**TEXT EXCERPT**
====
I have a dataframe
df_in = pd.DataFrame([["A","X",5,4,1],["B","Y",3,3,1],["C","Y",4,7,4]], columns=['col1', 'col2', 'col3', 'col4','col5'])
I want to repeat a row n no. of times and the count also should increase from the no. present in col4.
Ex: I want to repeat the B row 3 times and count in col4 will increse from the current value present in col4 like 3,4 and 5. Similarly for C row repeat 2 times and increase the count in col4 from the current value.
Expected Output:
df_Out = pd.DataFrame([["A","X",5,4,1],["B","Y",3,3,1],["B","Y",3,4,1],["B","Y",3,5,1],["C","Y",4,7,4],["C","Y",4,8,4]], columns=['col1', 'col2', 'col3', 'col4','col5'])
How to do it?
CodePudding user response:
Create dictionary for number of repeating, map by Series.map and if no match set 1, then use Index.repeat for index values with DataFrame.loc for append rows, last add counter by GroupBy.cumcount for col4:
d = {'B':3, 'C':2}
df = df_in.loc[df_in.index.repeat(df_in['col1'].map(d).fillna(1))]
df['col4'] = df.groupby(level=0).cumcount()
df = df.reset_index(drop=True)
print (df)
col1 col2 col3 col4 col5
0 A X 5 4 1
1 B Y 3 3 1
2 B Y 3 4 1
3 B Y 3 5 1
4 C Y 4 7 4
5 C Y 4 8 4
====
**DATASET ENTRIES**
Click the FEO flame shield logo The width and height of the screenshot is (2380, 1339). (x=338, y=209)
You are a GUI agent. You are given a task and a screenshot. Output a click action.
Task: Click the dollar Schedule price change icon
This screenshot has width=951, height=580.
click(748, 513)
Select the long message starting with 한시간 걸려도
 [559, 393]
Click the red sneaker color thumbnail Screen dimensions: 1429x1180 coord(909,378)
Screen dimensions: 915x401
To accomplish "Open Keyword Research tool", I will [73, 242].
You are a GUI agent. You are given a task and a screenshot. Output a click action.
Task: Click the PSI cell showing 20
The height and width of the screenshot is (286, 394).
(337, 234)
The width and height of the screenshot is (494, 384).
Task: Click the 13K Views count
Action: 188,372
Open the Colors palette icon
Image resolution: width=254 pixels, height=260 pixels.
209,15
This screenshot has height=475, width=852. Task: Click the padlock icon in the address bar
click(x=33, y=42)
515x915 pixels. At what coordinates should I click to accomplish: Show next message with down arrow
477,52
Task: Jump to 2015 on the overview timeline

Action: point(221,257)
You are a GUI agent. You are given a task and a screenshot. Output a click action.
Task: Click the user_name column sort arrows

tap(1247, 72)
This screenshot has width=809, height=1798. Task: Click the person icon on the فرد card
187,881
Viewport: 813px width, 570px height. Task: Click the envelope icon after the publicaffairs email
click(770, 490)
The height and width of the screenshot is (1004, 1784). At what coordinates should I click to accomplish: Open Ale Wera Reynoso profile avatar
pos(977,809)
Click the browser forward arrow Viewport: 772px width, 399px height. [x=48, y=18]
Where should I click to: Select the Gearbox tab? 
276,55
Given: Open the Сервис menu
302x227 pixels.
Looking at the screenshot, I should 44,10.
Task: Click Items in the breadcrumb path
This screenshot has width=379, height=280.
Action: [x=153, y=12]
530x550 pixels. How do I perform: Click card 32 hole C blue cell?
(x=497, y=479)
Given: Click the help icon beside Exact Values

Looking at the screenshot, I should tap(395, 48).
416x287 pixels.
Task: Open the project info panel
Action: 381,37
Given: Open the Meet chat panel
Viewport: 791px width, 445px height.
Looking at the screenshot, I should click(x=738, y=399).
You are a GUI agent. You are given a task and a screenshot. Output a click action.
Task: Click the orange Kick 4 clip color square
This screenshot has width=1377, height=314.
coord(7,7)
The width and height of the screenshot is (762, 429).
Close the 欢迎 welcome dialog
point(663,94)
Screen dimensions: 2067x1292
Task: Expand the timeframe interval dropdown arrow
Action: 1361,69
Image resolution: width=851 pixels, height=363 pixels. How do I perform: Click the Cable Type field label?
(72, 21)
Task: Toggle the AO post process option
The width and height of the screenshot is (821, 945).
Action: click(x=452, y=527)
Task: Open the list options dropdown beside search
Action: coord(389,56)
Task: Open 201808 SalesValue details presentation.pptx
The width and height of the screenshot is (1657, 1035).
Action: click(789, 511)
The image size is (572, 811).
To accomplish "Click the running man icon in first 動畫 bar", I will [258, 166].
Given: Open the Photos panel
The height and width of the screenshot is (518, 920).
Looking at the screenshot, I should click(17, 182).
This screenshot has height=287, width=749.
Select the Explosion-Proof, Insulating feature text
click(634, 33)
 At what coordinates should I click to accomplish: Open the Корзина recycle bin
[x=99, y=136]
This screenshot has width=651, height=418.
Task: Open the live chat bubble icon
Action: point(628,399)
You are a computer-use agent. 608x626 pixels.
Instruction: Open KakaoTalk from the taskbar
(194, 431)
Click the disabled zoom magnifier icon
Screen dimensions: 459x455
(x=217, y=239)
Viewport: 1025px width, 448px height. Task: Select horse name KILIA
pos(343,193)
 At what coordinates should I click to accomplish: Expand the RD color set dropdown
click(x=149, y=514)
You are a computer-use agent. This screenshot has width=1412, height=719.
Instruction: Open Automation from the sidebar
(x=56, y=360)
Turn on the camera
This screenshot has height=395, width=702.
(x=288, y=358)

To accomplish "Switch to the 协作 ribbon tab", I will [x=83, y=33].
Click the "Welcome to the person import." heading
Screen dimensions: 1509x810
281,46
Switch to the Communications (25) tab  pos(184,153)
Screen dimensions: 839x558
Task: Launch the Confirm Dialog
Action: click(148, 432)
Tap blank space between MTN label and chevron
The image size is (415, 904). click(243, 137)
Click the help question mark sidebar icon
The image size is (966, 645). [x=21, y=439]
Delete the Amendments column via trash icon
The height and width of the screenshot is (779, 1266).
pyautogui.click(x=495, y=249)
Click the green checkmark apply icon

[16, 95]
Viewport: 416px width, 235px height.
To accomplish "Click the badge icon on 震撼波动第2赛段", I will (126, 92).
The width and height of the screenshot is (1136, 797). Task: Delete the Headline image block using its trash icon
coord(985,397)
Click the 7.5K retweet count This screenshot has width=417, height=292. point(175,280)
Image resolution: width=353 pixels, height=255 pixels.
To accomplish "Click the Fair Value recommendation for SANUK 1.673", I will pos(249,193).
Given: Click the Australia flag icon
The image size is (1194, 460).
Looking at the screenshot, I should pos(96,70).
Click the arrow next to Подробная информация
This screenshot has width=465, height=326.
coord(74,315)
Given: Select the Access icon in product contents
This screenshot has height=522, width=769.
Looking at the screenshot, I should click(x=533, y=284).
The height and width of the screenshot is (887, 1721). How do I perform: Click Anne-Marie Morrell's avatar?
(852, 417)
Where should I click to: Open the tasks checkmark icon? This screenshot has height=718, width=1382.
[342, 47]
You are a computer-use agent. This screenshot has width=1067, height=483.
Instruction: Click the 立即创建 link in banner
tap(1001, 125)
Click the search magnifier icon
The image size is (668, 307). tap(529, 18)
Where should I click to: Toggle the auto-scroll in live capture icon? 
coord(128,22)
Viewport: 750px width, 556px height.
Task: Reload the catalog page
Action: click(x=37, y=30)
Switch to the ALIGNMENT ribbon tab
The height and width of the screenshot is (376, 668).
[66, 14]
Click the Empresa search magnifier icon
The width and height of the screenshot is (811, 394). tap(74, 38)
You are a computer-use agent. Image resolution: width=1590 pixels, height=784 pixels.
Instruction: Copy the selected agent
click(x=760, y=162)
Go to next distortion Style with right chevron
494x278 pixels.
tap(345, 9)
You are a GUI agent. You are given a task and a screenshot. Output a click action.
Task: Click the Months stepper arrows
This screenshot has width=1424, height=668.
====
**REQUIRED WORK**
1. Translate this sentence from the pandas thread into Spanish: "Similarly for C row repeat 2 times and increase the count in col4 from the current value."
2. Return, word for word, the part of the pandas thread that begins at the words "How to do it?" and stops after "df['col4'] = df.groupby(level=0).cumcount()".

**RESULTS**
1. De manera similar, para la fila C, repetirla 2 veces y aumentar el conteo en col4 a partir del valor actual.

2.
How to do it?
CodePudding user response:
Create dictionary for number of repeating, map by Series.map and if no match set 1, then use Index.repeat for index values with DataFrame.loc for append rows, last add counter by GroupBy.cumcount for col4:
d = {'B':3, 'C':2}
df = df_in.loc[df_in.index.repeat(df_in['col1'].map(d).fillna(1))]
df['col4'] = df.groupby(level=0).cumcount()